Debugging Model Divergence
On this Page
Debugging Model Divergence¶
Experiment with Other Data Types
Check the Framework Version
Print Tensors¶
The values stored in tensors can give an indication of the training process behavior. In particular, it is recommended to look for unexpected 0.0 or NaN values.
PT_HPU_MAX_COMPOUND_OP_SIZE
environment variable with cluster sizes limited to 1
enables executing a PyTorch model op by op and examining tensor values at the input and/or output of each op.
PT_HPU_MAX_COMPOUND_OP_SIZE=1
emulates Eager mode functionality since Eager mode support, as a subset of Lazy mode, is deprecated.

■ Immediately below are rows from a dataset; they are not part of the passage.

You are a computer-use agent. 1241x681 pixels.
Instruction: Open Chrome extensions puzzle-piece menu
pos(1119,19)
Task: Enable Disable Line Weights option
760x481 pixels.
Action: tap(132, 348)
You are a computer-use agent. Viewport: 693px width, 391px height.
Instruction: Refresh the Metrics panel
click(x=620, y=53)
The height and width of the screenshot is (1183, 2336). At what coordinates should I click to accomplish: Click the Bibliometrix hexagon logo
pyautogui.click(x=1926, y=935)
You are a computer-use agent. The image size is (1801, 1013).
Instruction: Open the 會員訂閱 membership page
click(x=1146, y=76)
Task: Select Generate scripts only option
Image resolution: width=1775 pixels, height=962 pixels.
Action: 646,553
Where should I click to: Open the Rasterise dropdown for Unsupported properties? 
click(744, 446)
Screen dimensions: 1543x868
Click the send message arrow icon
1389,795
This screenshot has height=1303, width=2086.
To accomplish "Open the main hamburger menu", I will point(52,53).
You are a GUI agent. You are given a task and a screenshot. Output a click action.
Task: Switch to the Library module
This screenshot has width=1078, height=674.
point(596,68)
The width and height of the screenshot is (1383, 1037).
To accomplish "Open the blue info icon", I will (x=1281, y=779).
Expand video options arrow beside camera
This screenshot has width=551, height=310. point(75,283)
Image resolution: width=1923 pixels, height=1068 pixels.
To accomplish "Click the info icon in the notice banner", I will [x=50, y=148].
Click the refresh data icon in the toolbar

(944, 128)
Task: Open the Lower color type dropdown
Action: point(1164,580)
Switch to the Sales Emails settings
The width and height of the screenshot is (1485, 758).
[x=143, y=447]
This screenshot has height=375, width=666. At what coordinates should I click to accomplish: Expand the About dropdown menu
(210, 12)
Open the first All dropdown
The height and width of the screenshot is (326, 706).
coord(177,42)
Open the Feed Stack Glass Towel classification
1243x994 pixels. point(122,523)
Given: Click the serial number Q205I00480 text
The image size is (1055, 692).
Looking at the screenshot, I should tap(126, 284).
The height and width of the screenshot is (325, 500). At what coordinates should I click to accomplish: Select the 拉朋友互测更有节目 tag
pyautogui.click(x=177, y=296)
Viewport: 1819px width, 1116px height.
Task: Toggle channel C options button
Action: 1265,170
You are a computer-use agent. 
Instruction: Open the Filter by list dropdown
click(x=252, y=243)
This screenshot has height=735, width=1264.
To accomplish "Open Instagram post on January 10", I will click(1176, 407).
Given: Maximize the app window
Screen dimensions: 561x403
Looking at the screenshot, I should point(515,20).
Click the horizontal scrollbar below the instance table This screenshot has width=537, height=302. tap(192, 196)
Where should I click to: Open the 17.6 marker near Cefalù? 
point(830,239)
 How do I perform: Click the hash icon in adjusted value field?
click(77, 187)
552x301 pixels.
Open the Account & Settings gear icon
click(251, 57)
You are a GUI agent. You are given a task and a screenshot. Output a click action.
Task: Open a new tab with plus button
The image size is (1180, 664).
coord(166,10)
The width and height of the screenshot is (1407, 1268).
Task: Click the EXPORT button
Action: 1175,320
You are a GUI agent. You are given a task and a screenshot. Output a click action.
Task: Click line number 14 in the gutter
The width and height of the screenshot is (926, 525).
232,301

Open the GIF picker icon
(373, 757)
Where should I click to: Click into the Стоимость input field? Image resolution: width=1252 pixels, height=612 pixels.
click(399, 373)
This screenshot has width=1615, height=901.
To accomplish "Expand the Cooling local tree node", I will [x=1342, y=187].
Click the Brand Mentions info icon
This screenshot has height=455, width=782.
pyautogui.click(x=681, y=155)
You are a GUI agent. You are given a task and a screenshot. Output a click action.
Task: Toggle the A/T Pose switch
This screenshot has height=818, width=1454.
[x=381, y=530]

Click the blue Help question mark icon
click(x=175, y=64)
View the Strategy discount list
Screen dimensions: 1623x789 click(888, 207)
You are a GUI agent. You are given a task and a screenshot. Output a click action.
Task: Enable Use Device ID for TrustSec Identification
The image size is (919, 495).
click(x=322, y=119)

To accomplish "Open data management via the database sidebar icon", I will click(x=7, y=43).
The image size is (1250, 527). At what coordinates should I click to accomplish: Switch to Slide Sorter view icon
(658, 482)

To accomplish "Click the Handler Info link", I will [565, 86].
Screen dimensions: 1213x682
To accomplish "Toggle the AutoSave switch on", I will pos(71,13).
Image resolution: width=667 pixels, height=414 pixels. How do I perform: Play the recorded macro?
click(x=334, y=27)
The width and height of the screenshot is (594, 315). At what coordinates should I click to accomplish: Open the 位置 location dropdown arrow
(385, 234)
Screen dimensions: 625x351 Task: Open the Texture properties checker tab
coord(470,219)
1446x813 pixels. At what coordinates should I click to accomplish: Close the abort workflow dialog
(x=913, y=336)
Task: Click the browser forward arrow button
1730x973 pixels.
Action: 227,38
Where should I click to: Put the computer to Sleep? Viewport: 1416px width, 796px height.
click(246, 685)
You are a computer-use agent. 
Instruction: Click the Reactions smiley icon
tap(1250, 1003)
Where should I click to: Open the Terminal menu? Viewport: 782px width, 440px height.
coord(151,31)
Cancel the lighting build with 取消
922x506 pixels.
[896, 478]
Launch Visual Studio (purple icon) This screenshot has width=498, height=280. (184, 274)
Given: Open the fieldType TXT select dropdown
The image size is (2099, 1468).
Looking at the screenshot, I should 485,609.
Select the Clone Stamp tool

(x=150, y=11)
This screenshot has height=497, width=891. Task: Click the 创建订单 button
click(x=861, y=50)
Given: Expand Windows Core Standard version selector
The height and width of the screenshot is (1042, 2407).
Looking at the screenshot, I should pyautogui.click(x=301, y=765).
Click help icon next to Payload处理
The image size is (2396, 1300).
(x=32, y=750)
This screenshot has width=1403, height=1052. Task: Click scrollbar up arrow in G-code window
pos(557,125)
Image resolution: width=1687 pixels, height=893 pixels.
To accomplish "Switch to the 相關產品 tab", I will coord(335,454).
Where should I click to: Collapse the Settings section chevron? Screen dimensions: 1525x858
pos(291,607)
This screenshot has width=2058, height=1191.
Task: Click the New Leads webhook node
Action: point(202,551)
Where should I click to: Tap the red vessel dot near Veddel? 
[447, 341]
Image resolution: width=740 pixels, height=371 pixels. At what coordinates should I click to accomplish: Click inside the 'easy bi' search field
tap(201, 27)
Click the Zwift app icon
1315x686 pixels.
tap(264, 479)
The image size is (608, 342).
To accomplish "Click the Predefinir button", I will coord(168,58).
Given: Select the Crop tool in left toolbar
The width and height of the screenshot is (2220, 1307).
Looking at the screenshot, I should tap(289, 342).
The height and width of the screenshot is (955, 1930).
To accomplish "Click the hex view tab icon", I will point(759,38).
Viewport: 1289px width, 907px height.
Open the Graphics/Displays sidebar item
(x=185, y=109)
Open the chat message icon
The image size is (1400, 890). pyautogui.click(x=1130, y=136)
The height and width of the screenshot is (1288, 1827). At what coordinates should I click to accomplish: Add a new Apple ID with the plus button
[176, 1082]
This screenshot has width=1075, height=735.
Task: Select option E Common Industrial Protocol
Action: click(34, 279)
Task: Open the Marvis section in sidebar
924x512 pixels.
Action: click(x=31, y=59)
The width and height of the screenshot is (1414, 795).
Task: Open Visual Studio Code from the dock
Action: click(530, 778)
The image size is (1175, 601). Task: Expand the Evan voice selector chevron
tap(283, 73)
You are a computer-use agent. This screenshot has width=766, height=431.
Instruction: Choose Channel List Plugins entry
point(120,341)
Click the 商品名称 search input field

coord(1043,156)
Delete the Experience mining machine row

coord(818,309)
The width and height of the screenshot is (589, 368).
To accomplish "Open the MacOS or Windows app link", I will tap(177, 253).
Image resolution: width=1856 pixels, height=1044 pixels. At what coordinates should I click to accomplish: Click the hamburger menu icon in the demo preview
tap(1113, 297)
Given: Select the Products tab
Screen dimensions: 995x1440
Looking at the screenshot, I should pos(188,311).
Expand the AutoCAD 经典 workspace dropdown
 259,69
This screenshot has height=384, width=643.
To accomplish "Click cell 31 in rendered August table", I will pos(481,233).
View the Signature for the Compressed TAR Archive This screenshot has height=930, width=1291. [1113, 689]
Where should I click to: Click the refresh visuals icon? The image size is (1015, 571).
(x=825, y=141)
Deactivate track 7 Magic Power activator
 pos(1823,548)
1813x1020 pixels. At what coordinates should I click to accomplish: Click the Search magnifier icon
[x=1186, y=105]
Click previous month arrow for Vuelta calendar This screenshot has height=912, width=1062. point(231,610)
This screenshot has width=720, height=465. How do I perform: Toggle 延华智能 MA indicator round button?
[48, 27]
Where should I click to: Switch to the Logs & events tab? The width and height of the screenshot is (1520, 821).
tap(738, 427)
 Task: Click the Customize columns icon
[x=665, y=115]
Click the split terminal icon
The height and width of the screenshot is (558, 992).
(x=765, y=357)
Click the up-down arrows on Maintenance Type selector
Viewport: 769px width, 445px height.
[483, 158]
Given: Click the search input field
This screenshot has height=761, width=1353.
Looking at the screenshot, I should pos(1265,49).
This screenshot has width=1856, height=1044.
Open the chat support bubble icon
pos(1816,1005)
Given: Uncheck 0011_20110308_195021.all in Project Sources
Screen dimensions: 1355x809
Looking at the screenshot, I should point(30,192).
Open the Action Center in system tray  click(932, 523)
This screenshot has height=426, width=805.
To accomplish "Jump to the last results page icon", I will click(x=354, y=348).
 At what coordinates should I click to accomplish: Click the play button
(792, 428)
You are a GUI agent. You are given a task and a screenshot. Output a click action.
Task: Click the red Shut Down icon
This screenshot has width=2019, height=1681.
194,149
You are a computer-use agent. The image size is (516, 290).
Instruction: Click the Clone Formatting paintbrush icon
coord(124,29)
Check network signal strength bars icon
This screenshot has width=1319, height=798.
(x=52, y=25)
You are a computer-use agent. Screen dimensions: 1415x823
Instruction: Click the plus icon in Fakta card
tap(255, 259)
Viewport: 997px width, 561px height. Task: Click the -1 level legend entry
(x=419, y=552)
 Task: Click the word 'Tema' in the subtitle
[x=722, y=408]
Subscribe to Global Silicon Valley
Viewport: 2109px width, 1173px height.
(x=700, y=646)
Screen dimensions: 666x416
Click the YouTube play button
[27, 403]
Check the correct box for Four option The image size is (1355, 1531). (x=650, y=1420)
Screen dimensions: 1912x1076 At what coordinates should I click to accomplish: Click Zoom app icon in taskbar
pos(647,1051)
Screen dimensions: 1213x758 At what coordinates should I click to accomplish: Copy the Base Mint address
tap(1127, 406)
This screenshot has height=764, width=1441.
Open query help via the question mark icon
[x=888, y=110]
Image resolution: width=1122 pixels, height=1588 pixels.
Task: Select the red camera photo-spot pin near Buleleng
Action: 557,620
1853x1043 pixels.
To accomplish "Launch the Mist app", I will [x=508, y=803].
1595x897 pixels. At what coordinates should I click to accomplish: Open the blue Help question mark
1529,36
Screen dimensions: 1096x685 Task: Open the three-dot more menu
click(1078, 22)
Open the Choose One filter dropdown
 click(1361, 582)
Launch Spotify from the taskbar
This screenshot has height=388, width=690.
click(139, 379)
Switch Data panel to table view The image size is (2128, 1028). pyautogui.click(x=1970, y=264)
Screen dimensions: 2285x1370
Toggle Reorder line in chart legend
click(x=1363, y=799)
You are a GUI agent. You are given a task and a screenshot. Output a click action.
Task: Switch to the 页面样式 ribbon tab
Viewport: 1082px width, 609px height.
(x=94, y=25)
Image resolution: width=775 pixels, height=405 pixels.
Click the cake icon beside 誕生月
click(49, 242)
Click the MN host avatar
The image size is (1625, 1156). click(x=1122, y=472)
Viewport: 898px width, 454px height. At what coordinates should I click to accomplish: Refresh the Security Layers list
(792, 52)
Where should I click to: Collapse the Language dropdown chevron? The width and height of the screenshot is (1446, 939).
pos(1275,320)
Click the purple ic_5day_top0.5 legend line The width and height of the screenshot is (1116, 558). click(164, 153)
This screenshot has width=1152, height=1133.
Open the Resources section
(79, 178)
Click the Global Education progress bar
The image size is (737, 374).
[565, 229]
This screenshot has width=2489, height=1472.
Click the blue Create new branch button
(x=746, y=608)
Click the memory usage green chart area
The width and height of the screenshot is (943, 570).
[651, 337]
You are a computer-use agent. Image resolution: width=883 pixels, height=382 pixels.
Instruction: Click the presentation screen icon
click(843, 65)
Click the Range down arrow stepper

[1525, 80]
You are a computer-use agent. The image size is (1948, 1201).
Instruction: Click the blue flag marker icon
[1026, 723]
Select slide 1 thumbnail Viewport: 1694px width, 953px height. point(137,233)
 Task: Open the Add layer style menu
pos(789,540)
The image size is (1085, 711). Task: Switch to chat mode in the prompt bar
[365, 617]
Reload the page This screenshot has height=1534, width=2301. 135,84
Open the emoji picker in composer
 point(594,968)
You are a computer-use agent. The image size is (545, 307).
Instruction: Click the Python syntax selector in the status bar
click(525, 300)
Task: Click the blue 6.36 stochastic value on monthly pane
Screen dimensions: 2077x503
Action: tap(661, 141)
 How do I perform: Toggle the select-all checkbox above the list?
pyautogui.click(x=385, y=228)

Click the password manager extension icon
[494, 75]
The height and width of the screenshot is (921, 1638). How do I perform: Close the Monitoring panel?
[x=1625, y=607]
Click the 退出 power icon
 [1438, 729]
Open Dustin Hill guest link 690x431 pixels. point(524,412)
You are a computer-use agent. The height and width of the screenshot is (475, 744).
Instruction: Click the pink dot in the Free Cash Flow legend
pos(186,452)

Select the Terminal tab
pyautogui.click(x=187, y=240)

You can use any standard Python debugger to set breakpoints, break into the training/modeling script, step through the script and so on.
At any point in the script, you can use the Python print()
statement to print the contents of the tensors.
Note that if the tensor is on the Gaudi (i.e. hpu
) device, you need to bring it to CPU
before you can print it. For example, if ‘t’ is a tensor on hpu
device, you can print it as:
$ print(t.to('cpu'))
Tensors on hpu
containing a single value can be printed directly using the item()
method.
For example, if ‘t’ is a tensor, you can print it as:
$ print(t.item())
Other Data Types¶
If a model converges on CPU but fails to converge on Gaudi, it is useful to experiment with other data types. For example, use the FP32 data type instead of BF16.
Once FP32-based model converges, you can experiment with different mixed precision configurations to achieve optimal performance/accuracy benefits on your model. Refer to the Mixed Precision Training with PyTorch Autocast section for more details on the configuration procedure and debugging.
Framework Version¶
If your model converges successfully on CPU or GPU but fails to converge on Gaudi, check for a mismatch between the version of the framework you are running on Gaudi and the version of the framework you are running on the CPU or GPU.
$ python3 -c "import torch; print(torch.__version__)"
If you run training using an existing checkpoint and your model fails to converge on Gaudi, check for a mismatch between the version of the framework you are running and the Gaudi framework version that generated the checkpoint.